Tin Man road attraction
This man's metal passed many a test
By Jane Roy Brown, Globe Correspondent
October 22, 2006
Goshen -- "Every stove has a story," says Richard "Stove Black" Richardson, who restores and sells antique stoves at the Good Time Stove Co. in this small town northwest of Northampton.
But the story of even the most ornate Victorian cylindrical parlor stove would have a ways to go to match that of the 20-foot-tall Tin Man who stands guard over Richardson's shop on Route 112.
As Richardson tells it -- and he's had plenty of practice ever since the two-story sheet-metal figure appeared in the "Zippy the Pinhead" comic strip -- the Tin Man "came to life" in about 1955, when he was created to advertise a local fuel company.
"Originally, he was going to have a wife, a son, and a daughter," Richardson says. "But as soon as they put him up, teenagers started dressing him in funny clothes. You know, polka-dot pants and so on." He shrugs. "It was a cleaner era then."
That chapter of the Tin Man saga was history in 1971, when Richardson first arrived in Western Massachusetts from New Jersey in a friend's Model A Ford . He fell in love with tiny Goshen (current population 921). Two years later, he returned and started the Good Time Stove Co .
An artist as well as a collector, Richardson has since assembled not only an impressive assortment of vintage stoves (both cooking and heating models), but also old bicycles and other intriguing metal items.
The stoves stand gleaming inside the shop, sporting handsome details like silver curlicues and claw feet. Two of Richardson's daughters, Sara ("Stove Princess"), and Megan ("Stove Parts Girl"), and a son, Jamie (no stove name), also work in the business.
The Tin Man had many years and miles to go before joining the Richardson family enterprise. His original owner at the fuel company, tired of the relentless sartorial sabotage, put him on the auction block, where a local farmer snapped him up and tried, unsuccessfully, to donate him to the Goshen Historical Society.
The farmer then put the big guy to work as a scarecrow, equipped with an outsized pair of tin snips and a hammer, the tools of the metalworker or "tin knocker." But the local kids resumed their raids and even started using the Tin Man for target practice.
As a final insult, someone made off with the Tin Man's tools and head.
What was left of him stood in the field for several more years until the farmer offered to swap Richardson the bullet-riddled remains for stove parts. So it was that the Tin Man lay in Richardson's field for "about five years."
Eventually, Richardson persuaded Smith Vocational and Agricultural High School in Northampton to restore the battered icon.
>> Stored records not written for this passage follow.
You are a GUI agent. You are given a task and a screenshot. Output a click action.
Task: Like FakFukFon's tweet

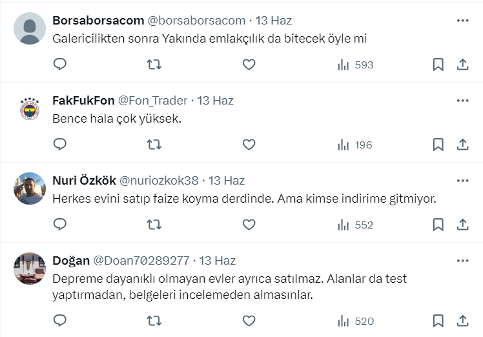pyautogui.click(x=249, y=145)
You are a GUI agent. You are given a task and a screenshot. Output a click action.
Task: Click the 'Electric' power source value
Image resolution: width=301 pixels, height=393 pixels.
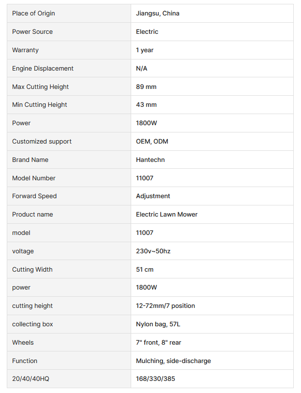(147, 32)
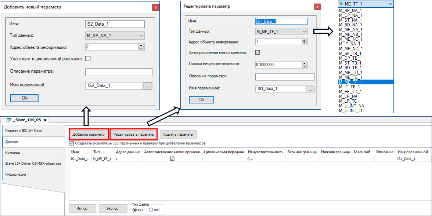Screen dimensions: 432x216
Task: Toggle 'Создавать экземпляры IEC переменных' checkbox
Action: 72,143
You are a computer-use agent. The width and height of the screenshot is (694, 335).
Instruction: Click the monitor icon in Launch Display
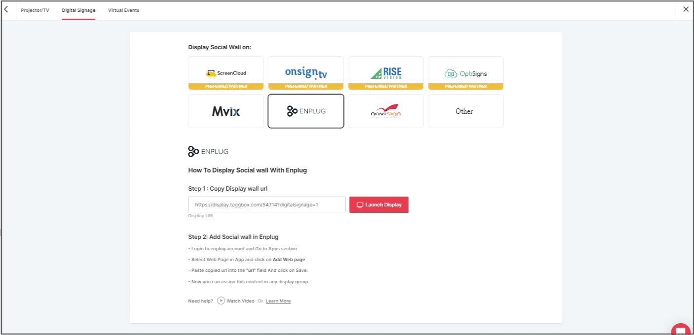[x=360, y=205]
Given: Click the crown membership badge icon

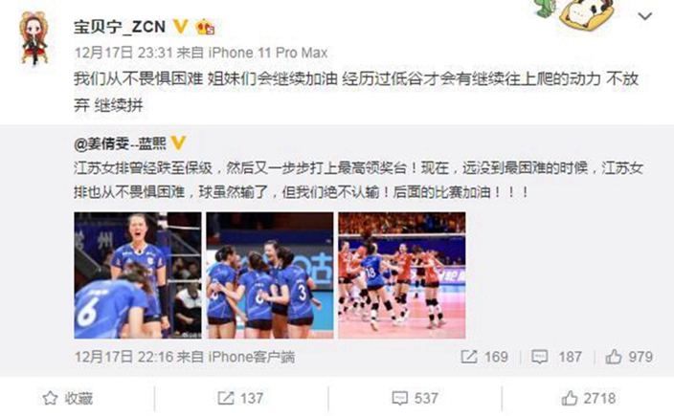Looking at the screenshot, I should click(x=206, y=28).
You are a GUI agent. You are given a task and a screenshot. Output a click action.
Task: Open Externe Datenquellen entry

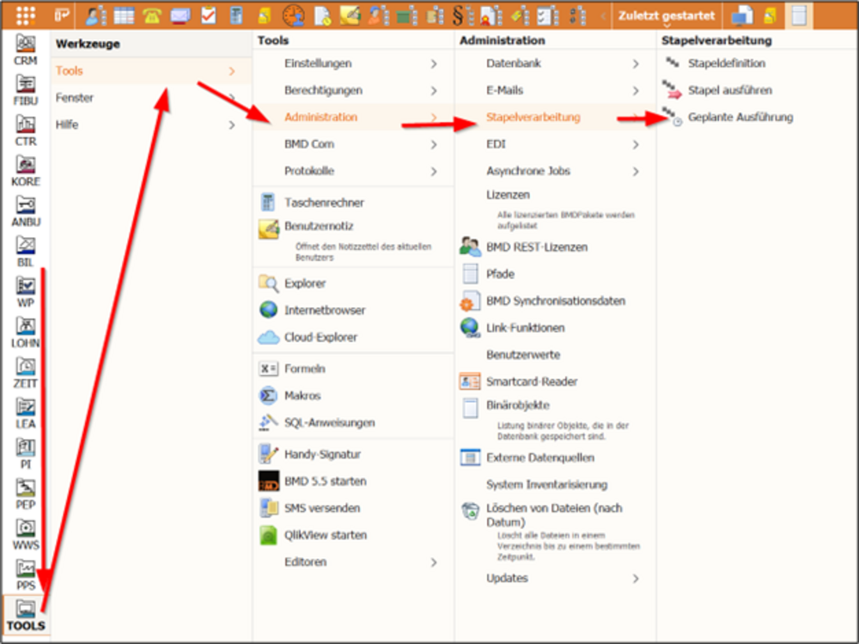(539, 458)
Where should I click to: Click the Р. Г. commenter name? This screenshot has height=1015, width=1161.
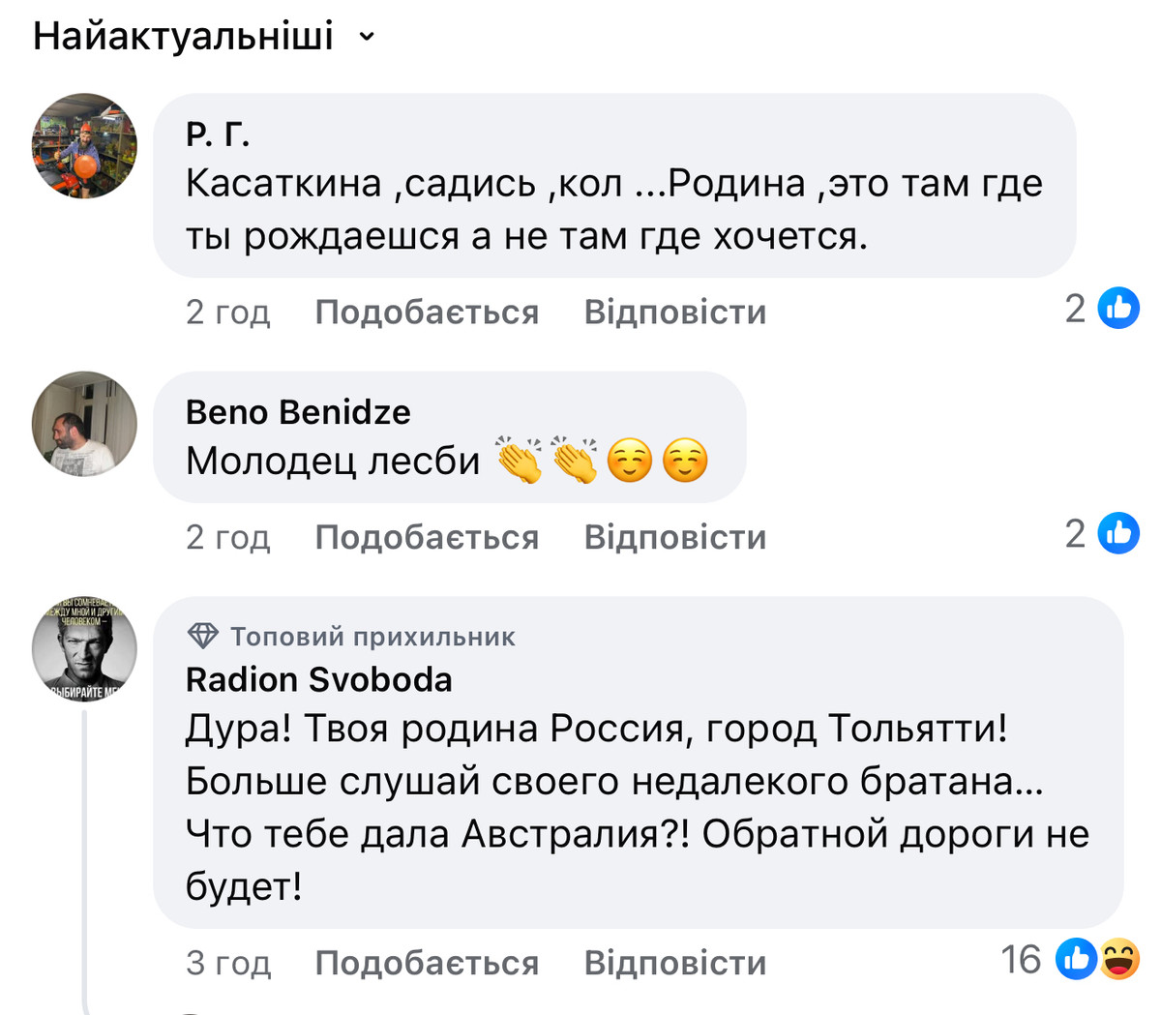[218, 134]
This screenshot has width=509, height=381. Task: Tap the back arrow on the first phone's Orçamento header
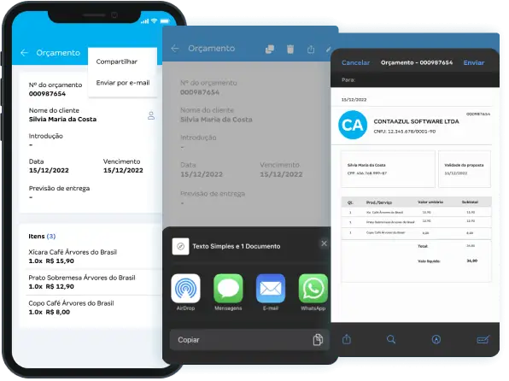pyautogui.click(x=25, y=53)
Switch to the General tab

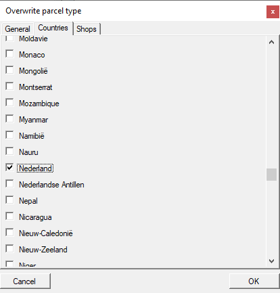[x=18, y=29]
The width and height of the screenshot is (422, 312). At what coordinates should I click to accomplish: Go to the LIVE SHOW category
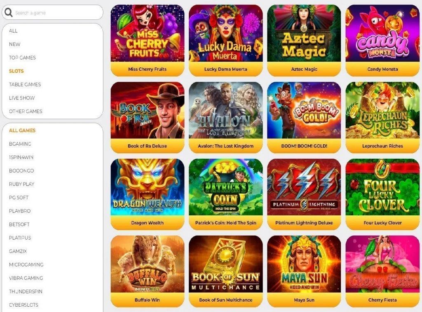tap(22, 98)
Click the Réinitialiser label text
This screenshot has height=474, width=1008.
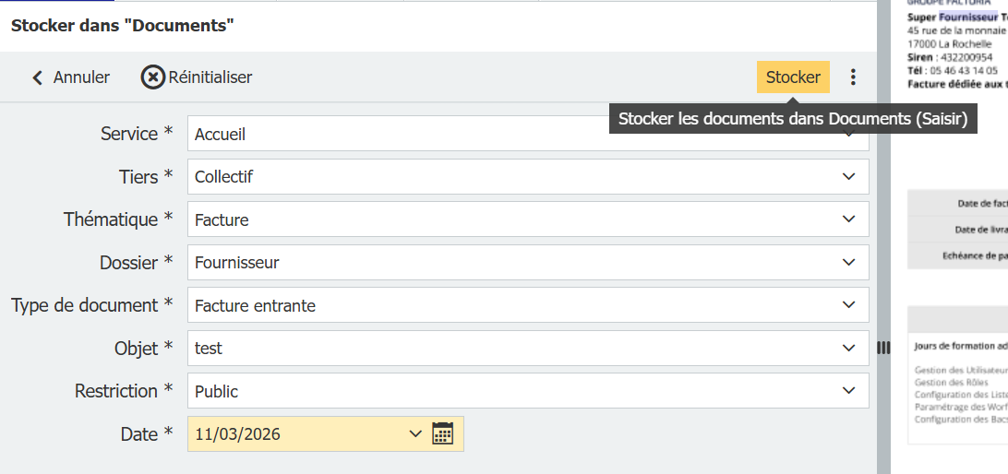coord(210,77)
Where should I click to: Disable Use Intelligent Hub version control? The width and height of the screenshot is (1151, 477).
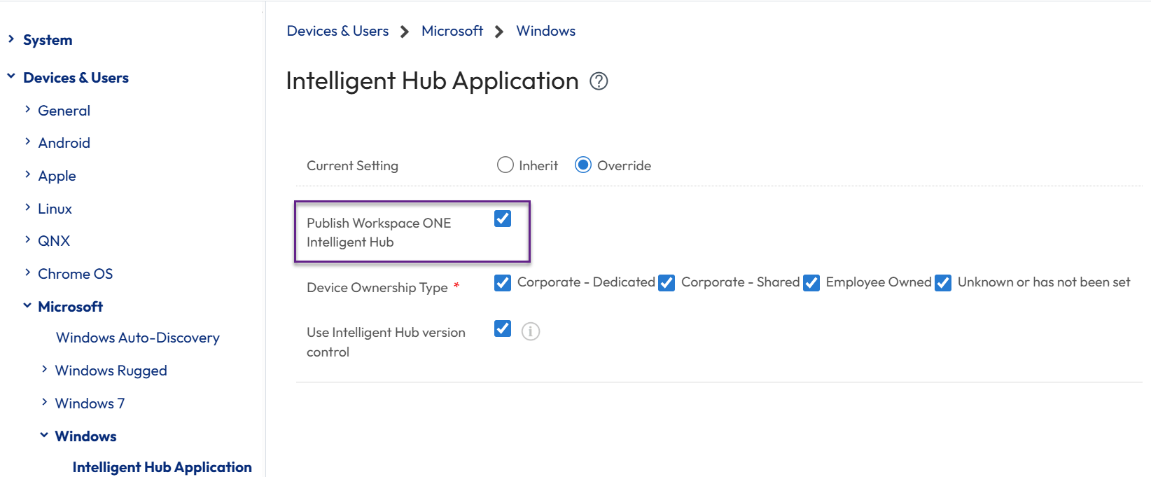tap(503, 329)
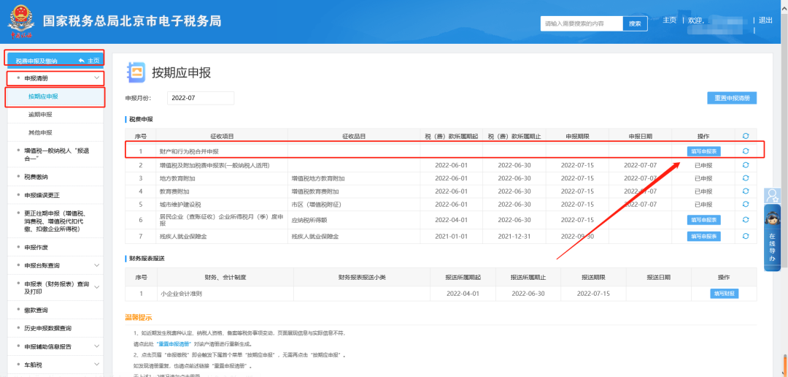Viewport: 788px width, 377px height.
Task: Click 填写财报 for 小企业会计准则
Action: click(x=724, y=294)
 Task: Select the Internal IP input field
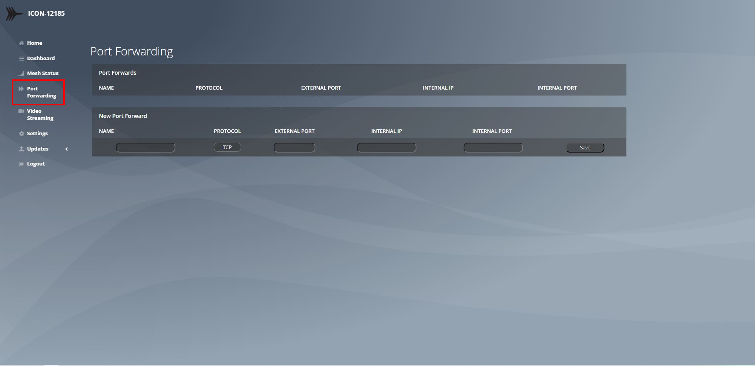pos(386,148)
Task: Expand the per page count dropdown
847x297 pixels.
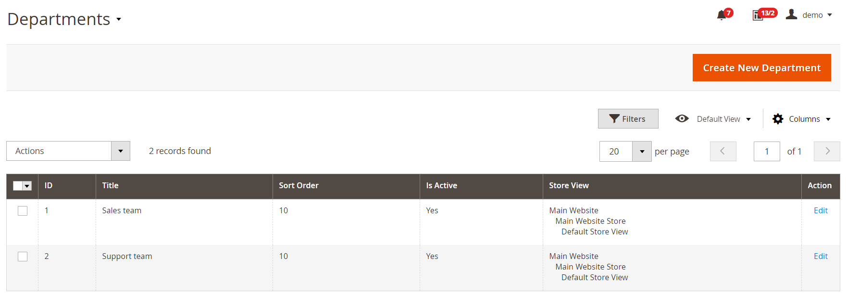Action: (x=642, y=151)
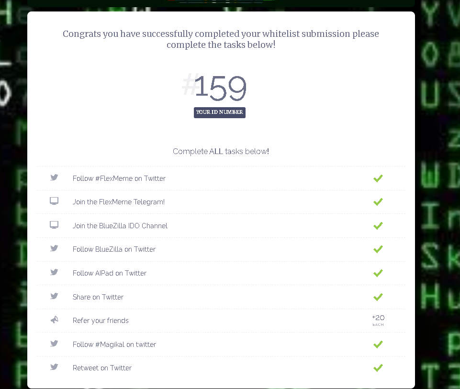
Task: Open the Follow AIPad on Twitter task
Action: pos(221,273)
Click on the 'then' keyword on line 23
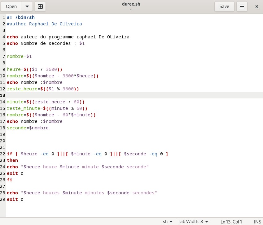 coord(12,160)
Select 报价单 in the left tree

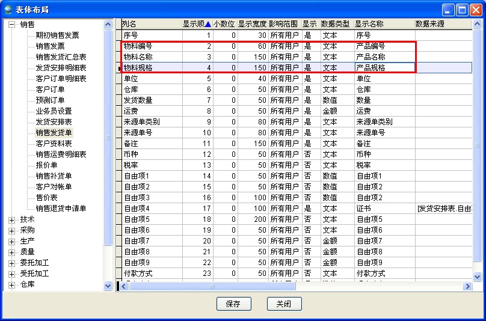46,165
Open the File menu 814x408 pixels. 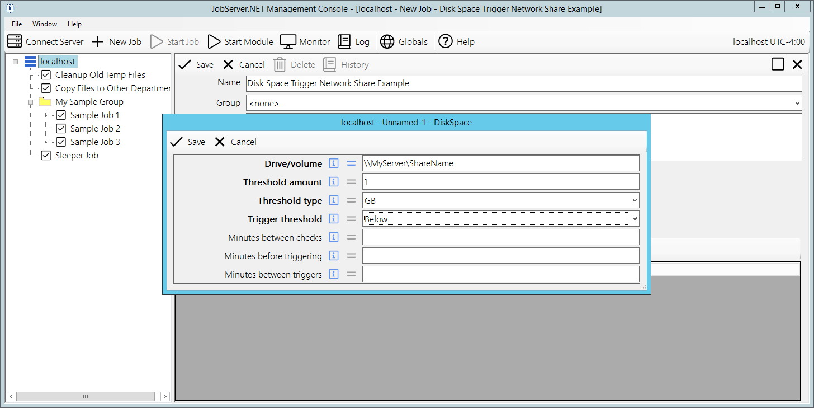click(x=17, y=24)
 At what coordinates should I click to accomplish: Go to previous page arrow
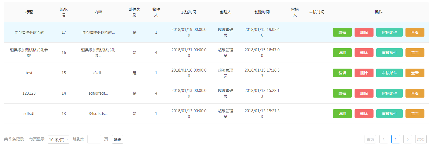(384, 139)
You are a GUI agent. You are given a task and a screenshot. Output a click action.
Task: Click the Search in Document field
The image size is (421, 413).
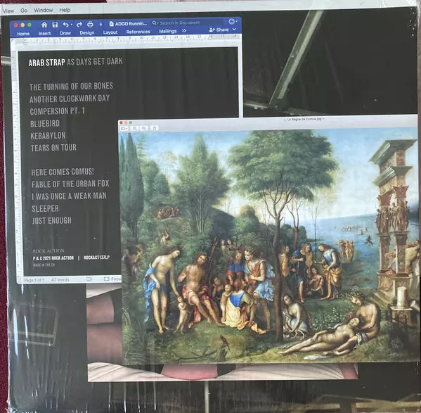click(188, 23)
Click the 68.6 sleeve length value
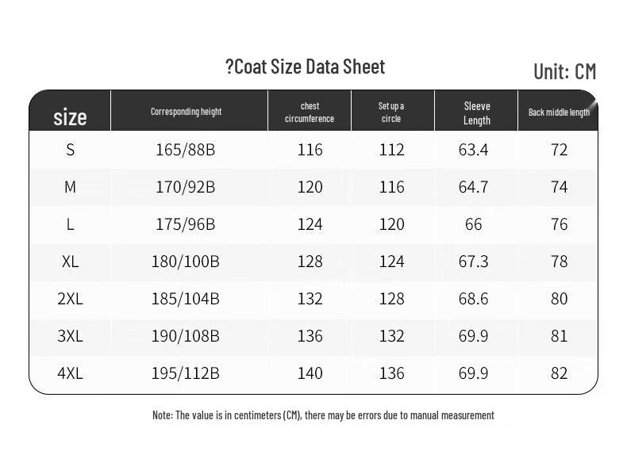This screenshot has width=627, height=470. pos(473,299)
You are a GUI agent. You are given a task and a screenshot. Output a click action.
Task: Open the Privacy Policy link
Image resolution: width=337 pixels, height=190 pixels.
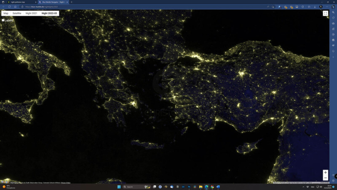[66, 183]
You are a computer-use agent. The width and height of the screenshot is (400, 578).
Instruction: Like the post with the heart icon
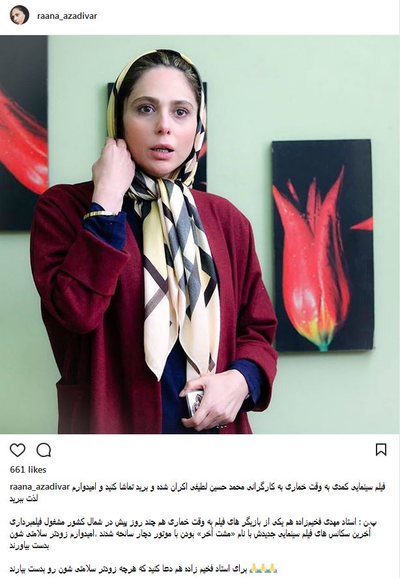(18, 450)
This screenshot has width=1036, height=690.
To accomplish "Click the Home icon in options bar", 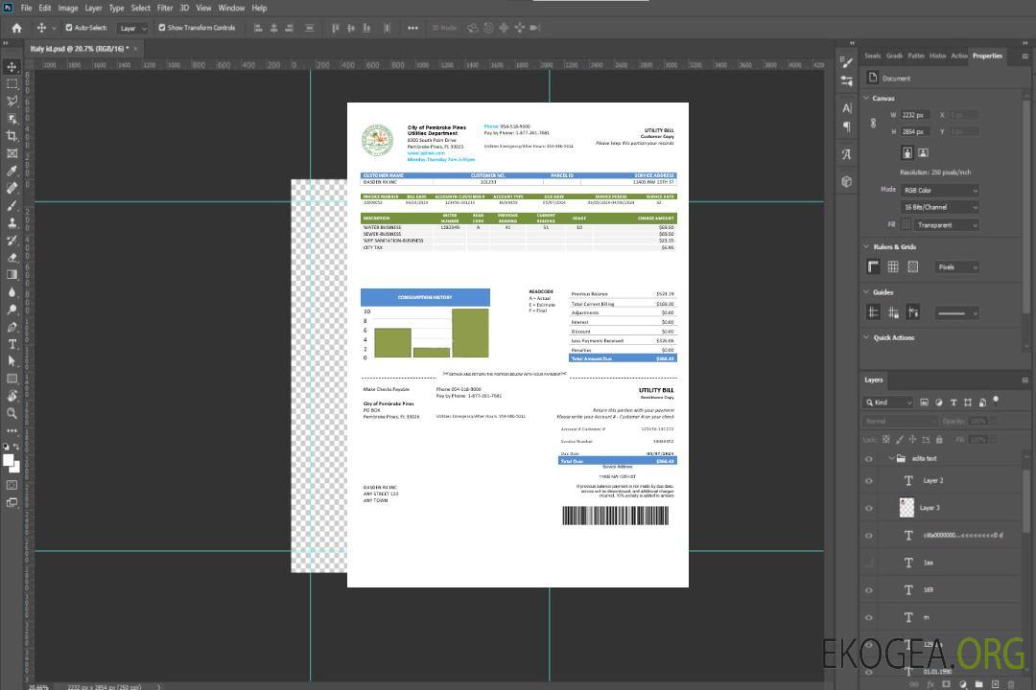I will tap(16, 28).
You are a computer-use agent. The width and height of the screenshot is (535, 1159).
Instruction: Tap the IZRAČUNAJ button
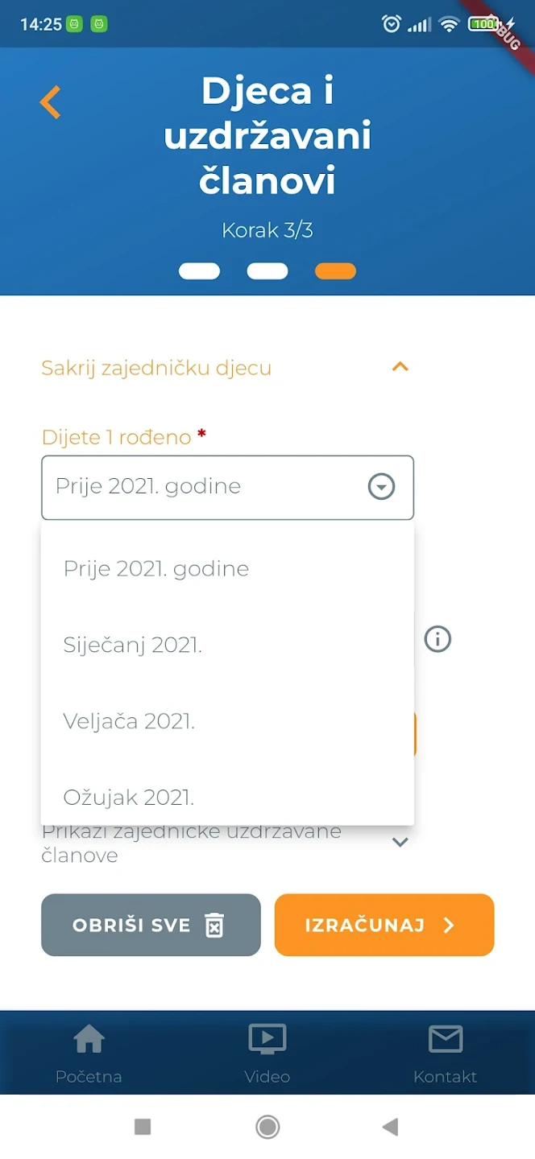384,925
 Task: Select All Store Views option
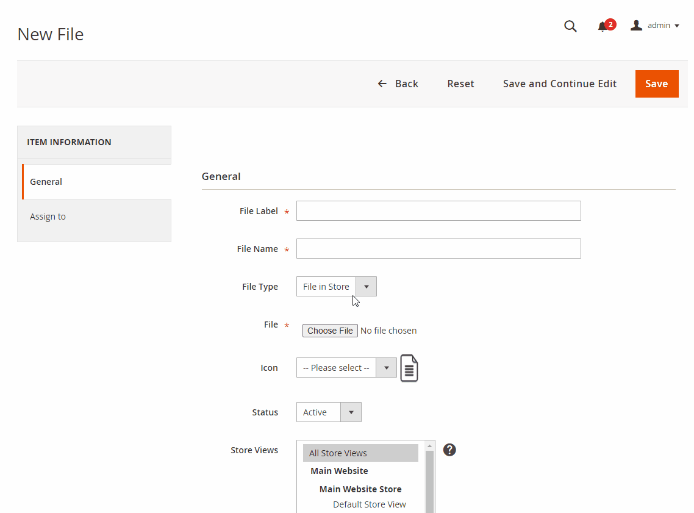[360, 453]
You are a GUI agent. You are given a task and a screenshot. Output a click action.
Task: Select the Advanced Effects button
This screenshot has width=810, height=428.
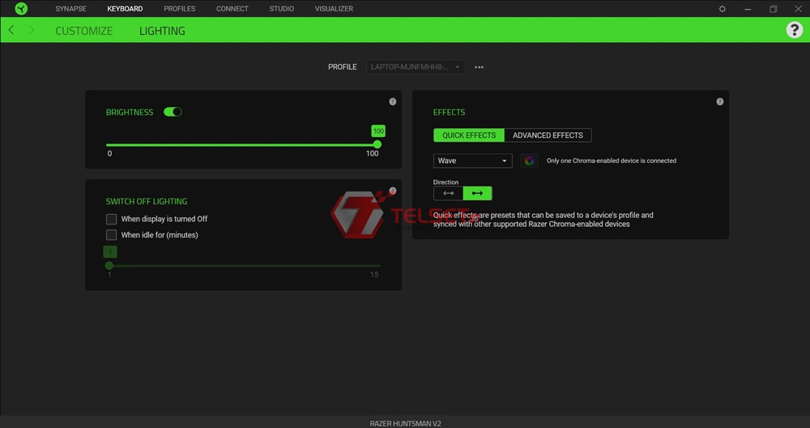(x=548, y=135)
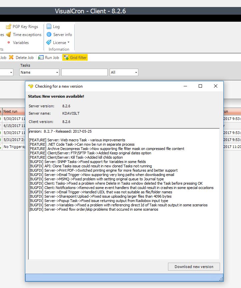The height and width of the screenshot is (288, 241).
Task: Click the Next run column header
Action: click(x=11, y=111)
He tied what was left of the Tin Man to the top of his van and headed for Northampton, about 15 miles away. En route he stopped for coffee and ran into the Tin Man's previous owner, who announced that he had just recovered the missing head. Richardson took this as an auspicious sign.
Sure enough, a class of aspiring metalsmiths reunited the Tin Man's head and body and added a glowing red heart, like the one celebrated by his precursor in "The Wizard of Oz."
"He had a lot of bullets in him," says Jamie Richardson, who was a student in the class.
Fully restored and installed in front of the stove company, the Tin Man became not just a trademark, but also a local beacon of . . . something.
"It gives people a sense of stability," Richardson says. "And since we put him up , he's never been vandalized."